• **What you have to do**
Transcribe only the part of the material below that begins at the line containing "[Anzeige entfernen] (185, 2540)" and ends at the line containing "Tiếng Việt (139, 147)", with both kept and images left out.

[Opening Material for this exercise section]

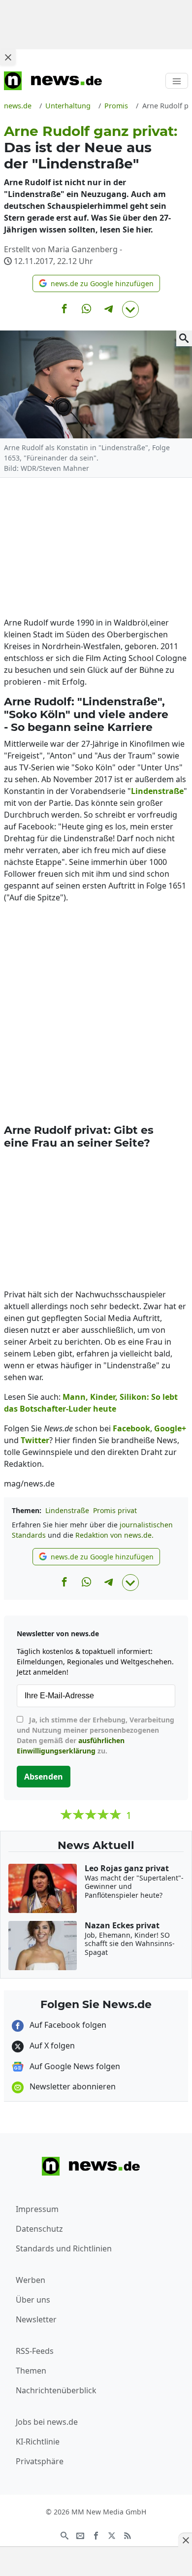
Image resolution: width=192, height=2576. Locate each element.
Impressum (37, 2209)
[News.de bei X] (112, 2534)
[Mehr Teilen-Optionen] (130, 309)
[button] (96, 283)
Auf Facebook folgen (67, 2024)
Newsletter (36, 2319)
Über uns (33, 2299)
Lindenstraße (67, 1510)
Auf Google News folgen (74, 2066)
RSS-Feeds (35, 2350)
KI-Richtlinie (38, 2441)
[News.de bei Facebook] (96, 2534)
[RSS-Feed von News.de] (127, 2534)
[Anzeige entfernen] (185, 2540)
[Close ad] (8, 57)
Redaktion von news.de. (114, 1535)
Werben (30, 2280)
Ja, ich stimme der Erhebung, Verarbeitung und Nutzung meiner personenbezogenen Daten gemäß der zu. (95, 1735)
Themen (31, 2370)
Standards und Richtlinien (64, 2248)
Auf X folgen (51, 2045)
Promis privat (115, 1510)
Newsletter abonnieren (72, 2086)
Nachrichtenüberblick (56, 2390)
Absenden (43, 1776)
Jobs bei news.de (47, 2421)
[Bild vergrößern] (184, 338)
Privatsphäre (40, 2461)
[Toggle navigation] (176, 81)
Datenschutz (39, 2228)
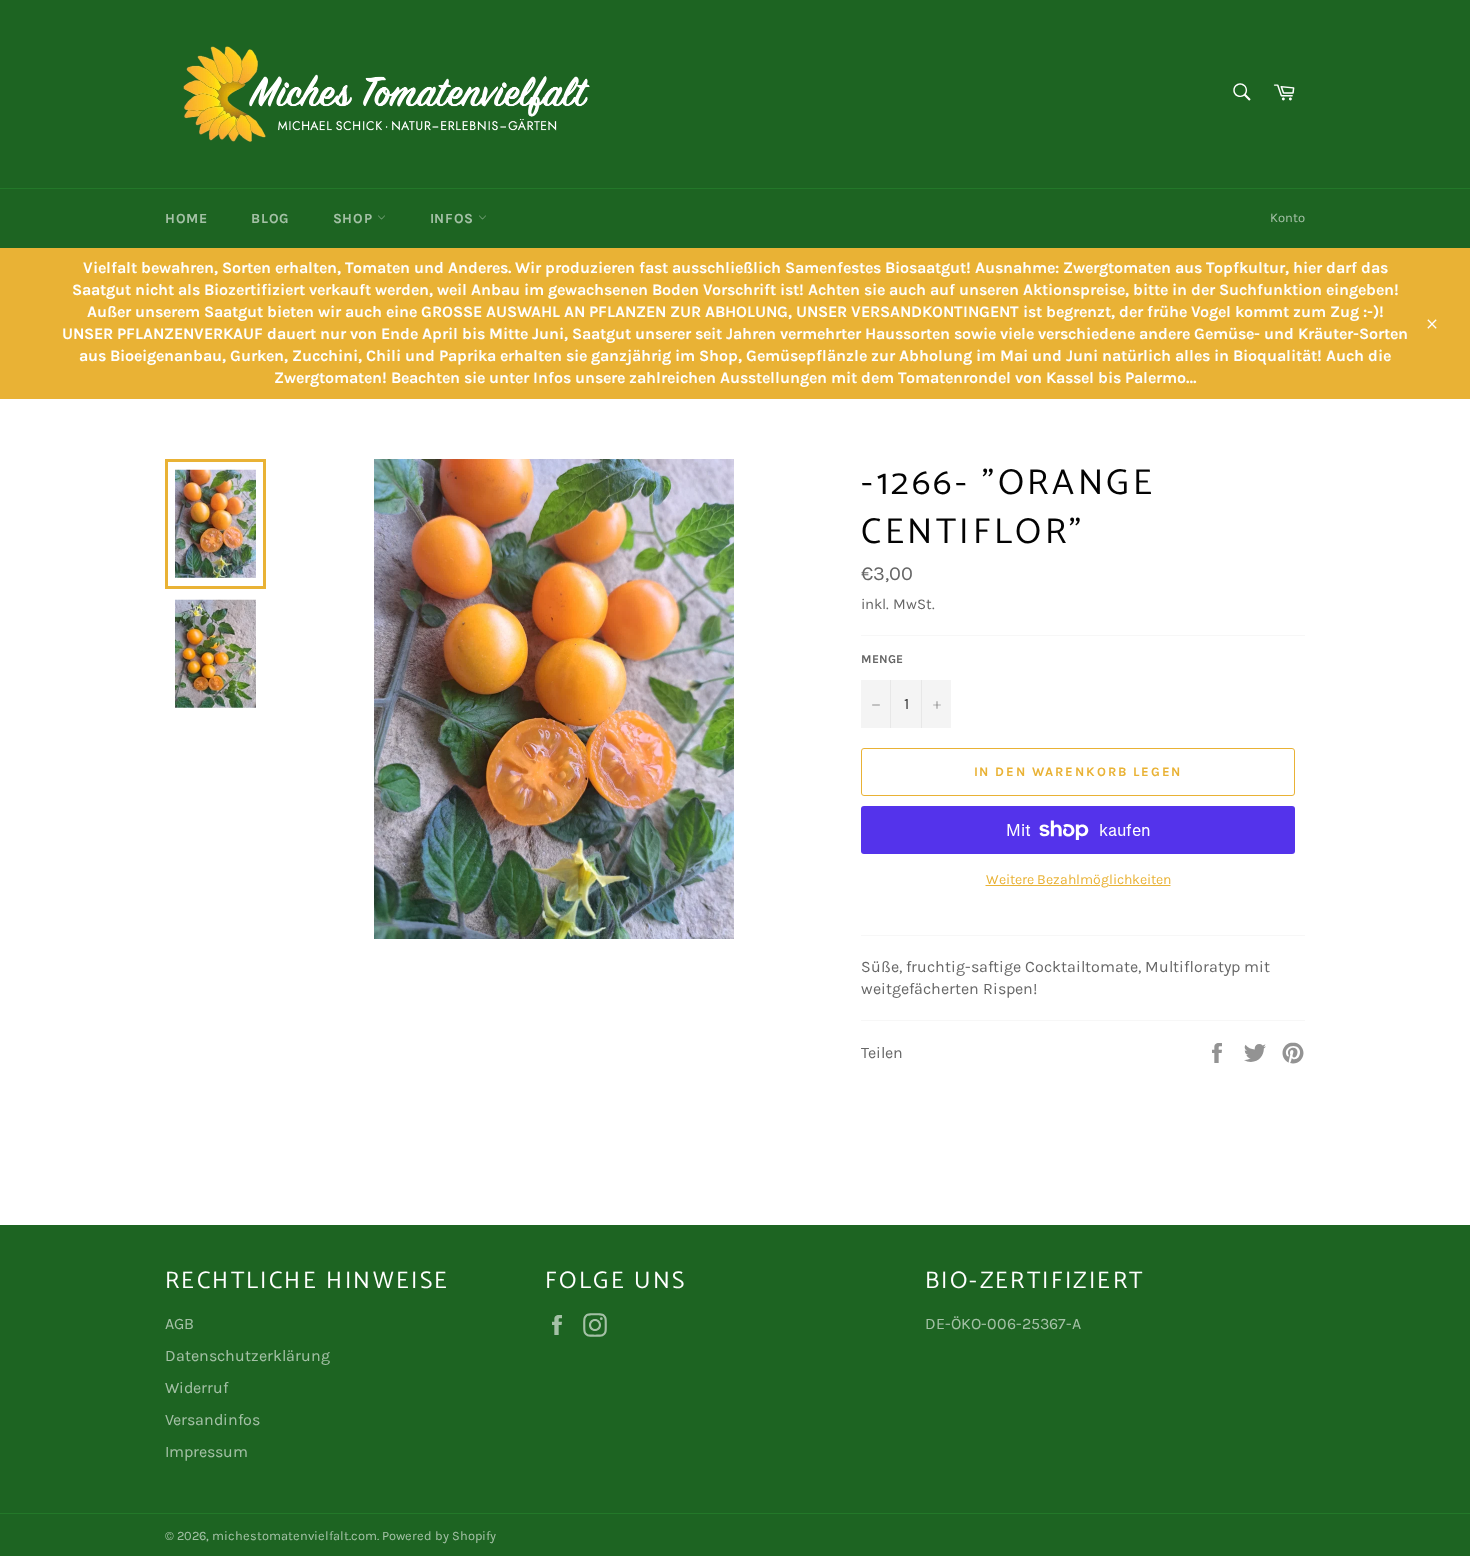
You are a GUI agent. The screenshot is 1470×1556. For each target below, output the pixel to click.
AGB (179, 1323)
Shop (355, 218)
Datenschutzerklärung (247, 1355)
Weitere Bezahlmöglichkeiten (1078, 879)
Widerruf (196, 1387)
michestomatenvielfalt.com (294, 1535)
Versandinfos (212, 1419)
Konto (1287, 217)
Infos (454, 218)
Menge (882, 659)
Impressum (206, 1451)
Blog (269, 218)
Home (186, 218)
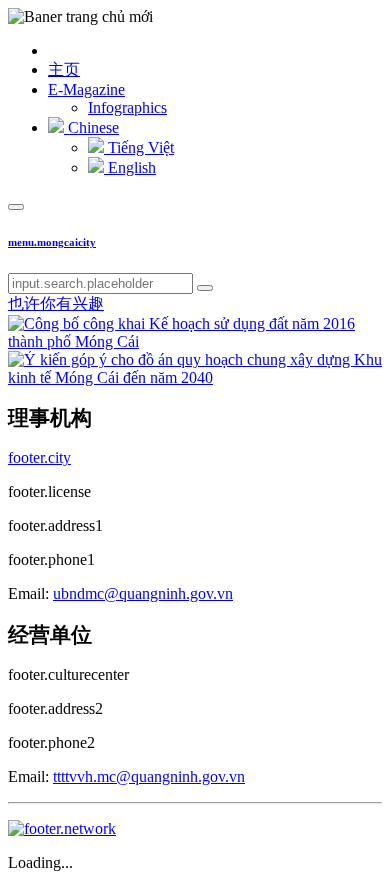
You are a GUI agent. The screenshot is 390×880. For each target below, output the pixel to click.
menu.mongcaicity (52, 242)
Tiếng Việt (139, 147)
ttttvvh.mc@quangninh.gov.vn (149, 776)
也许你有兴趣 (56, 303)
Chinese (91, 127)
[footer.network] (62, 828)
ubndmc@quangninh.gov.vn (143, 593)
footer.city (39, 457)
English (130, 167)
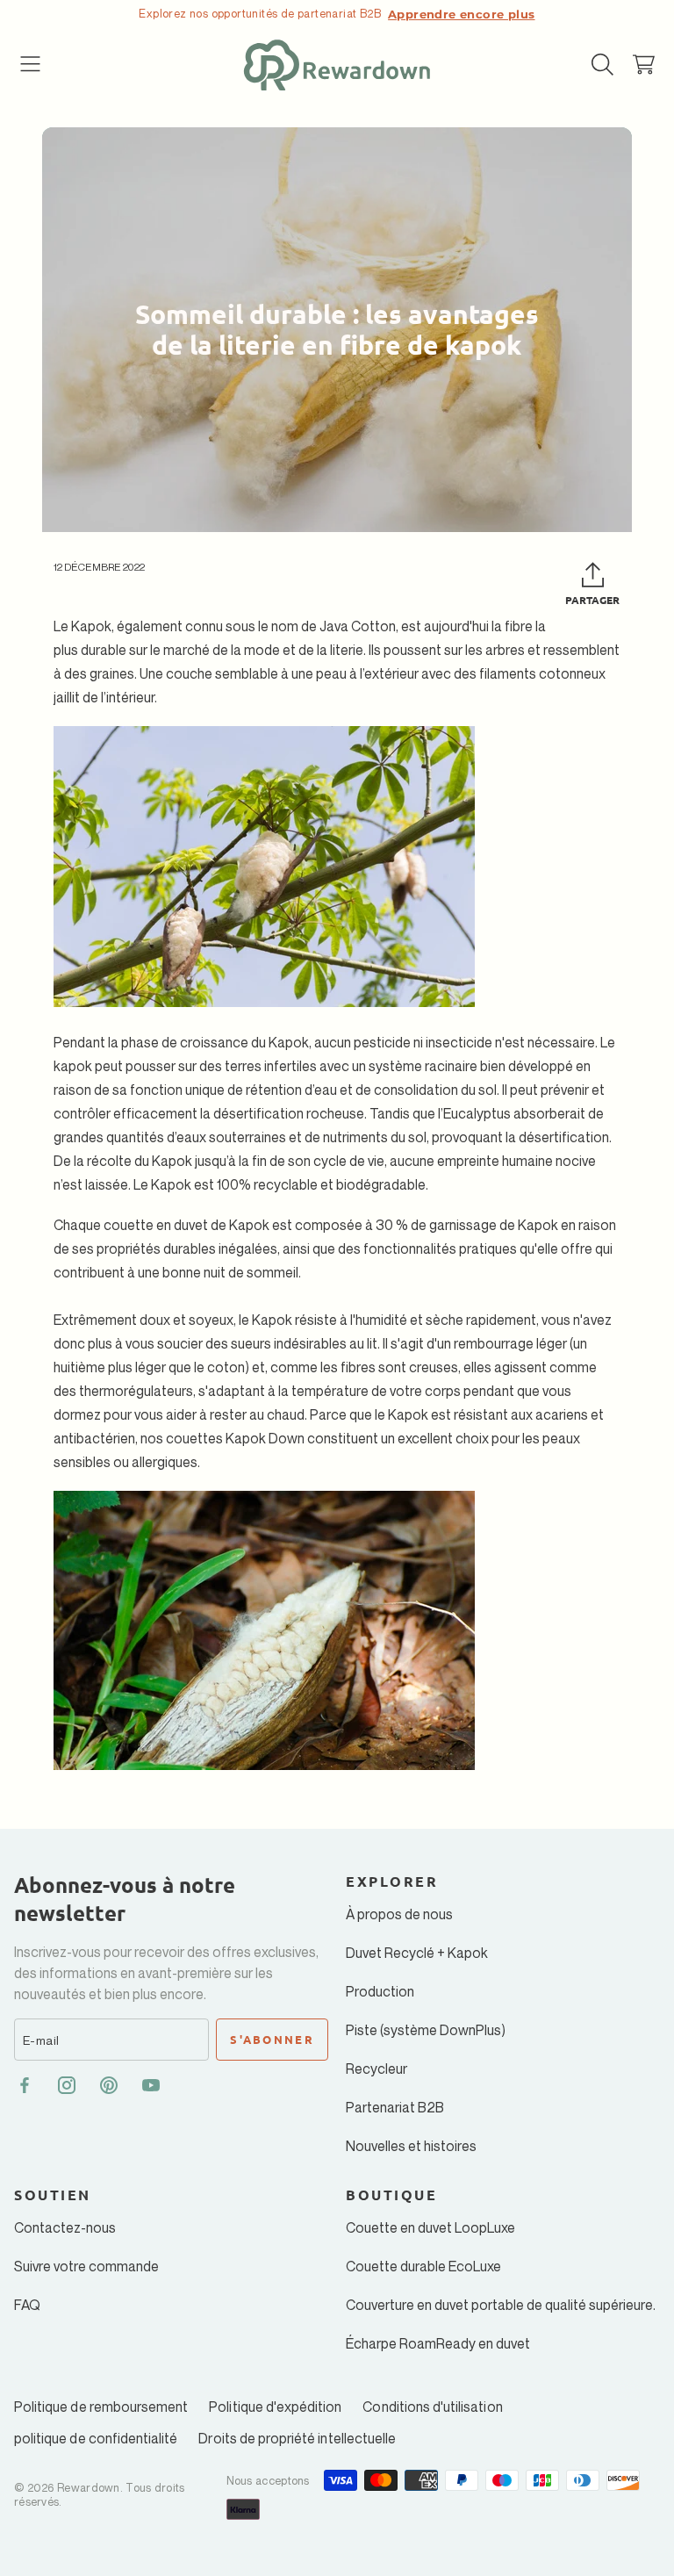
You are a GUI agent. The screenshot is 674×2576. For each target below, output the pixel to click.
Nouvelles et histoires (411, 2146)
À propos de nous (399, 1914)
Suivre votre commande (86, 2266)
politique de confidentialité (95, 2438)
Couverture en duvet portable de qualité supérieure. (501, 2304)
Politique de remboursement (101, 2406)
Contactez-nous (65, 2227)
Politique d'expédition (275, 2406)
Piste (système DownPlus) (426, 2030)
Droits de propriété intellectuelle (297, 2438)
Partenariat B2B (395, 2107)
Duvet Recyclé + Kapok (417, 1952)
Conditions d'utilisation (432, 2406)
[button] (30, 65)
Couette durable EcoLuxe (423, 2266)
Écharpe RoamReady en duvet (438, 2343)
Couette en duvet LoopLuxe (430, 2227)
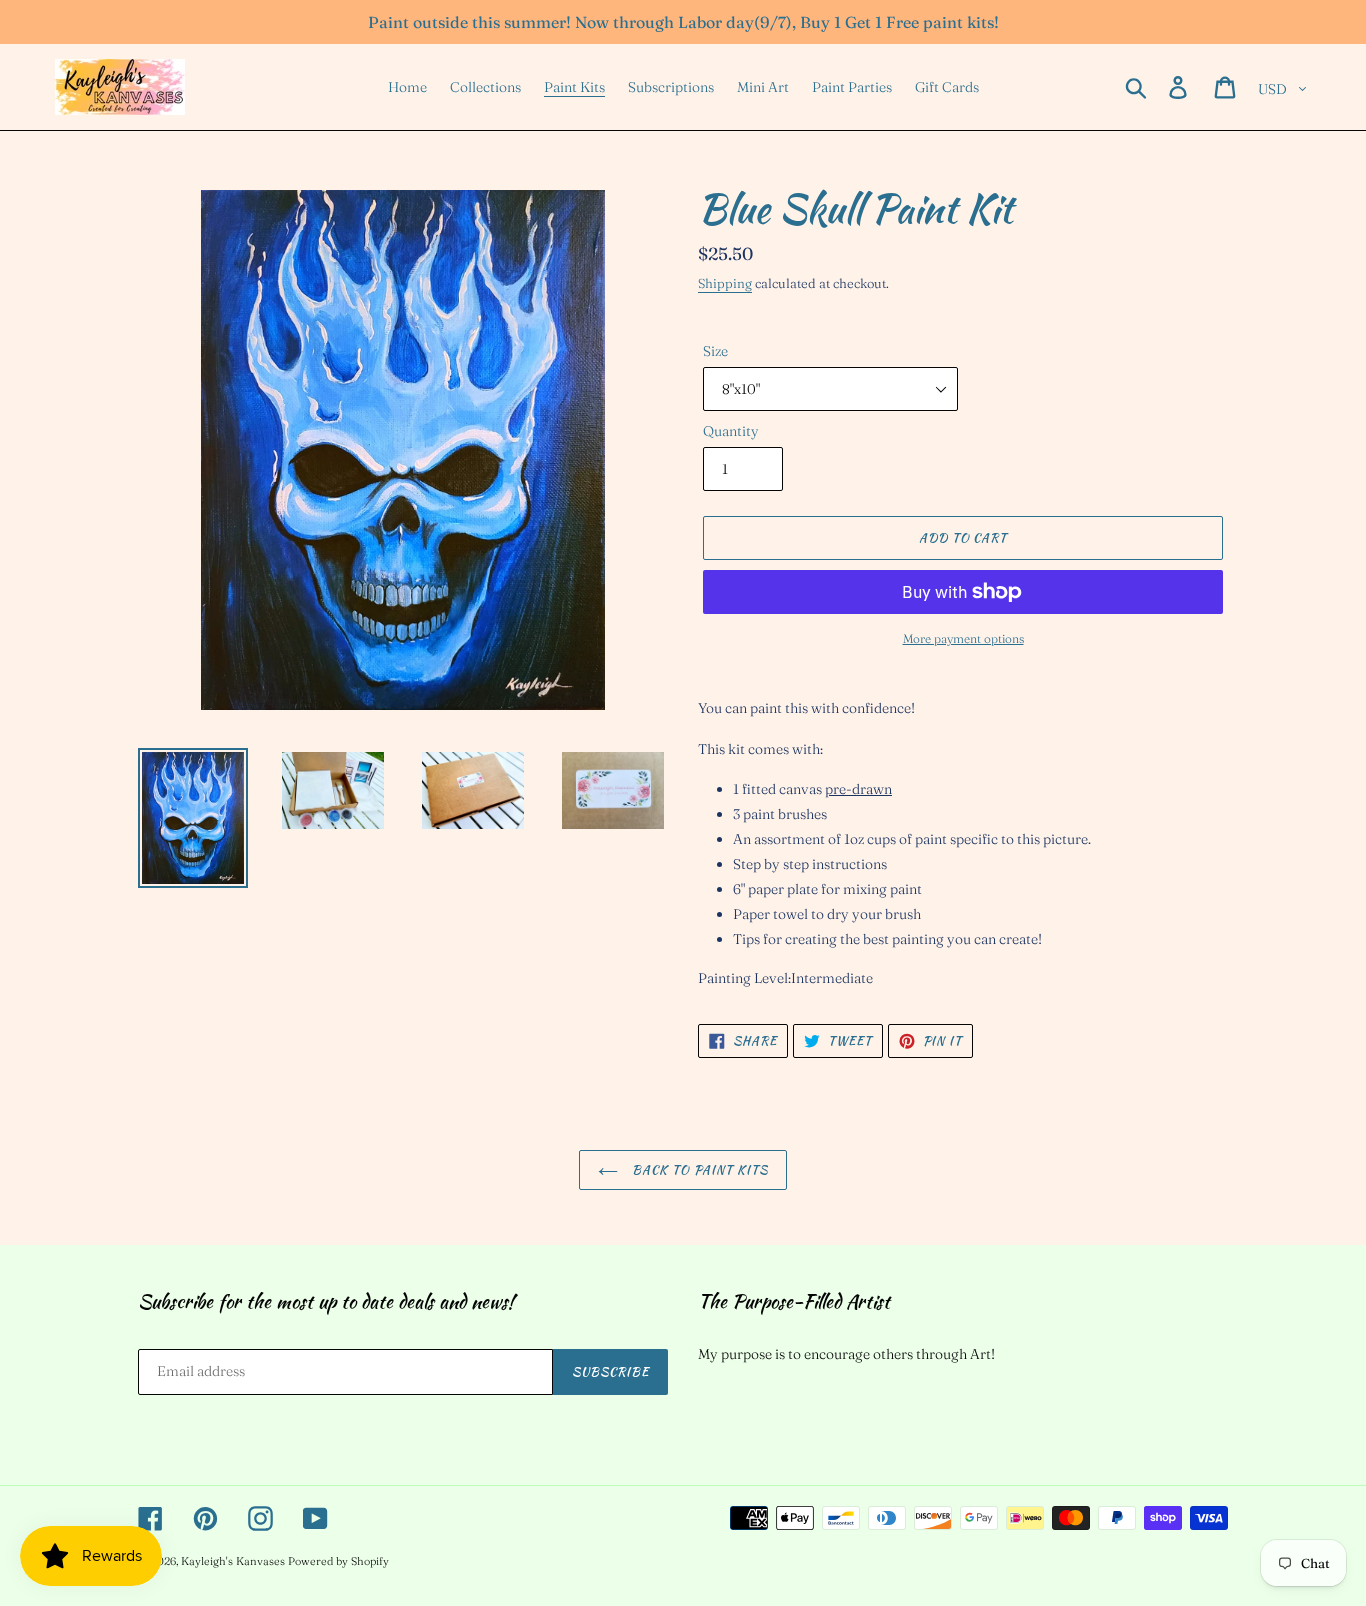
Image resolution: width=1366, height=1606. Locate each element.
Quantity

[Closing Material for this exercise section]

• **Answer space**
[Anzeige entfernen] (185, 2540)
[Close ad] (8, 57)
Redaktion von news.de. (114, 1535)
Werben (30, 2280)
Ja, ich stimme der Erhebung, Verarbeitung und Nutzung meiner personenbezogenen Daten gemäß der zu. (95, 1735)
Themen (31, 2370)
Standards und Richtlinien (64, 2248)
Auf X folgen (51, 2045)
Promis privat (115, 1510)
Newsletter abonnieren (72, 2086)
Nachrichtenüberblick (56, 2390)
Absenden (43, 1776)
Jobs bei news.de (47, 2421)
[Bild vergrößern] (184, 338)
Privatsphäre (40, 2461)
[Toggle navigation] (176, 81)
Datenschutz (39, 2228)
You are a GUI agent. The screenshot is 1470×1556. For each target below, output the pixel to click.
AGB (179, 1323)
Shop (355, 218)
Datenschutzerklärung (247, 1355)
Weitere Bezahlmöglichkeiten (1078, 879)
Widerruf (196, 1387)
michestomatenvielfalt.com (294, 1535)
Versandinfos (212, 1419)
Konto (1287, 217)
Infos (454, 218)
Menge (882, 659)
Impressum (206, 1451)
Blog (269, 218)
Home (186, 218)
You are a GUI agent. The screenshot is 390×880. For each target below, output the pixel to click.
menu.mongcaicity (52, 242)
Tiếng Việt (139, 147)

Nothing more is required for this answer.